The form of NAF layer: p(?X,?Y) :- q(?X,?Z) and naf r(?Z,?Y)

The NAF layer extends the semantics of SWSL-Rules by adding a negative failure symbol naf. The main advantage of this semantic is that it is easy to calculate, and the definition of its model is unique.

- The form before the NAF layer extends naf syntax: ... :- ... and naf r(?X) and ...
- The form after the NAF layer extends naf syntax: ... :- ... and ∃ X (naf r(?X)) and ... or ... :- ... and ∀ X (naf r(?X)) and ...

==== The Nonmonotonic Lloyd-Topor Layer====
The Nonmonotonic Lloyd-Topor Layer introduces explicit bounded quantifiers: <==, ==> and the bi-implication symbol <==> in the rule body.

For example, classical implication A <== B is interpreted in a non-classical way: as (A or naf B) rather than (A or neg B).

==== The Courteous Rules Layer ====
The Courteous Rules Layer is upgraded for conflict handling, and syntax and semantics extend four new features:

- Rule labels: The name that prioritizes between rules. The form of rule labels in Courteous Rules Layer :{label} head :- body.
- Classical negation of atoms; prioritization predicate: rules can be sorted by priority

==== The HiLog Layer====
The HiLog Layer extends the first-order syntax of Semantic Web Services Language (SWSL) by allowing variables to be used beyond the function notation, predicate symbol, and atomic formula range. The expanded functionality of The HiLog Layer supports materialization and plays a key role in exploring unknown knowledge structures.

"HiLog term (abbr., H-term): A HiLog term is either a first-order term or an expression of the following form: t(t1,...,tn), where t, t1, ..., tn are HiLog terms."

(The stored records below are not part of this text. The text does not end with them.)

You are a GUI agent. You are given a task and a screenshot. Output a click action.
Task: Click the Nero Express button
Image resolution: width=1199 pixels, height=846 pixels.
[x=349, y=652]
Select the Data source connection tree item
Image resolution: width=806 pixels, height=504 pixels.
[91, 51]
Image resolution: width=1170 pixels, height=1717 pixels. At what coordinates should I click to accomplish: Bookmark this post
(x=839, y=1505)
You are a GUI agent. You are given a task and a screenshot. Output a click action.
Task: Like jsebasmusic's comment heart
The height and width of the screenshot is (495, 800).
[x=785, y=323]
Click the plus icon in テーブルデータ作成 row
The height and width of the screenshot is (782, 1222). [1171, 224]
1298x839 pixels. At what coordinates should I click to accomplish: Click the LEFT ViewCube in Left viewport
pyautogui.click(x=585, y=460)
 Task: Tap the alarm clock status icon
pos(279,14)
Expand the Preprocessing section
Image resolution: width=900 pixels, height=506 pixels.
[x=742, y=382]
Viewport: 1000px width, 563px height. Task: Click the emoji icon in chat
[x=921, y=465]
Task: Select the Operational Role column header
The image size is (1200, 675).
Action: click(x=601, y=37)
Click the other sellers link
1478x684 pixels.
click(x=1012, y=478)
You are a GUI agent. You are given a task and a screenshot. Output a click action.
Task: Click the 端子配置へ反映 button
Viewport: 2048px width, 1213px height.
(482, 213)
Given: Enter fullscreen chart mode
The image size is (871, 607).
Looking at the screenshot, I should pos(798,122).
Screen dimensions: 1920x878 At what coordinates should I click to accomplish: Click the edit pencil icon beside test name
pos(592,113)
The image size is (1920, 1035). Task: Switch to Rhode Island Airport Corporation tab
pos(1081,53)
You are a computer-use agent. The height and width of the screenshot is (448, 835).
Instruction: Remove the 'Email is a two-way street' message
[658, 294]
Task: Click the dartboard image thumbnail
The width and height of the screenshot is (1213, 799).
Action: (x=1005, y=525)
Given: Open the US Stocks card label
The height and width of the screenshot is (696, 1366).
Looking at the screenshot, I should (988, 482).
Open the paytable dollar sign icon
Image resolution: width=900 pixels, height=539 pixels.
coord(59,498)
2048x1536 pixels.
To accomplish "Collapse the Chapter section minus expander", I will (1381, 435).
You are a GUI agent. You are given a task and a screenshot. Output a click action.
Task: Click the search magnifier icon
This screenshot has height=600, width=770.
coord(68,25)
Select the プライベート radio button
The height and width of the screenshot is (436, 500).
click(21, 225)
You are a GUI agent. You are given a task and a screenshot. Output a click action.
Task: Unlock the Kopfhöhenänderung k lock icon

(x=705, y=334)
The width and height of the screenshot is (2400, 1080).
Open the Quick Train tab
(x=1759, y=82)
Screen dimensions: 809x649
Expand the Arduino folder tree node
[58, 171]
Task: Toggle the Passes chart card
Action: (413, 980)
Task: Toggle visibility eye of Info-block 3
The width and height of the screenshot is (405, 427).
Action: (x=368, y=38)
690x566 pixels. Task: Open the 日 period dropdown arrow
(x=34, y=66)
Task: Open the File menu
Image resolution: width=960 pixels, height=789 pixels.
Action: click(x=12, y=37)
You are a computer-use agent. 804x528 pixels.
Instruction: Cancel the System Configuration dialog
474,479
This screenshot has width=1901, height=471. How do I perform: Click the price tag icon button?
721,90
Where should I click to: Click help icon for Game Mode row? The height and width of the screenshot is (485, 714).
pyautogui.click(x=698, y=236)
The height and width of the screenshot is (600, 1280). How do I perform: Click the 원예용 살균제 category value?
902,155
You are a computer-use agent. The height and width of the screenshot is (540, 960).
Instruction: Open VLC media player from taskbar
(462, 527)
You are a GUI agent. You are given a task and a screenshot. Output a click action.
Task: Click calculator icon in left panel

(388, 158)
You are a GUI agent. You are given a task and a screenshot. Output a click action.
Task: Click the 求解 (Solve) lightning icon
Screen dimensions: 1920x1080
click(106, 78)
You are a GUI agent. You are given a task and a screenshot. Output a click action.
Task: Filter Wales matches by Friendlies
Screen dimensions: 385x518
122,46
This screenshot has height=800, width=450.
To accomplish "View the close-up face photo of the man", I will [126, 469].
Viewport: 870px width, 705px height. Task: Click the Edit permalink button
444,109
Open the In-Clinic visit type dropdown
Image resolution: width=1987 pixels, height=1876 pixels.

==== The Equality Layer ====
The Equality Layer adds a complete equality predicate to the Semantic Web Services Language (SWSL) that obeys the equal congruence axioms of equality, :=: .

- The equality predicates in The Equality Layer are transitive and symmetrical.
- The logical implication relationship is constant when it is equal to or equal to or equal to.

==== The Frames Layer ====
The Frames Layer mimics F-logic's addition of Frame syntax to extend semantics. The Frames are called molecules in the Frames Layer, which introduces object-oriented syntax.

- The Frame syntax.
- Path expressions.
- Class membership and class subclasses.
- The signature molecules will give a representation of the type specification.